TANJUNG PINANG- Pemerintah Provinsi Kepulauan Riau (Pemprov Kepri) memperpanjang kontrak ribuan pegawai pendidik dan tenaga kependidikan (PTK) non-ASN tahun 2023, untuk tingkat SMA/SMK/SLB Negeri di tujuh kabupaten/kota provinsi setempat.
Gubernur Kepri Ansar Ahmad mengatakan keberadaan PTK non-ASN sangat penting dan dibutuhkan, karena dengan geografis kepulauan, distribusi pendidik/guru dan tenaga kependidikan harus merata hingga ke kawasan hinterland.
"Hal ini dilakukan guna mendorong kualitas pendidikan di Kepri ke depan," kata Ansar dikutip ANTARA, Senin 13 Februari.
Ansar juga berkomitmen mendorong perubahan status PTK non-ASN menjadi Pegawai Pemerintah dengan Perjanjian Kerja (P3K), karena dalam amanat Undang-Undang tak ada lagi status PTK non-ASN atau tenaga honorer, kecuali Pegawai ASN dan P3K.
Ia juga memastikan Pemprov Kepri terus memperhatikan kesejahteraan PTK non-ASN dengan cara menaikkan gaji mereka dari Rp2,4 juta per bulan di tahun 2022 menjadi Rp2,5 juta di tahun 2023 atau naik Rp100 ribu.
"Memang masih di bawah Upah Minimum Provinsi (UMP) Kepri sebesar Rp3,2 juta.
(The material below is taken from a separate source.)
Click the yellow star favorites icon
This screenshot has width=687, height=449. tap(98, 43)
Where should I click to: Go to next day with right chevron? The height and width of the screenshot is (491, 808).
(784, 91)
Tapi, kita upayakan tiap tahun naik, meskipun hanya Rp100 ribu," ujar Ansar.
Ia berharap perpanjangan kontrak ditambah kenaikan gaji PTK non-ASN tahun ini memicu pendidik dan tenaga kependidikan di Bumi Segantang Lada itu makin bersemangat mentransfer ilmu, sehingga menghasilkan generasi anak bangsa yang cerdas, berkualitas dan berkarakter.
"Saya selalu katakan, mendidik siswa adalah ladang pahala yang sangat besar. Apalagi, ketika anak didik kita jadi orang pintar dan bermanfaat," ucap Ansar.
Sementara itu, Kepala Dinas Pendidikan Kepri Andi Agung menyampaikan total jumlah PTK non-ASN Kepri tahun 2023 sebanyak 2.575 orang. Mereka tersebar di Anambas 119 orang, Batam 684 orang, Bintan 269 orang, Karimun 463 orang, Lingga 262 orang, dan Natuna 345 orang, dan Tanjungpinang 441 orang.
BACA JUGA:
Ia mengatakan perpanjangan kontrak PTK non-ASN Kepri masih perlu dilakukan guna menutup kekurangan jumlah pendidik dan tenaga kependidikan, terutama di pulau-pulau terluar.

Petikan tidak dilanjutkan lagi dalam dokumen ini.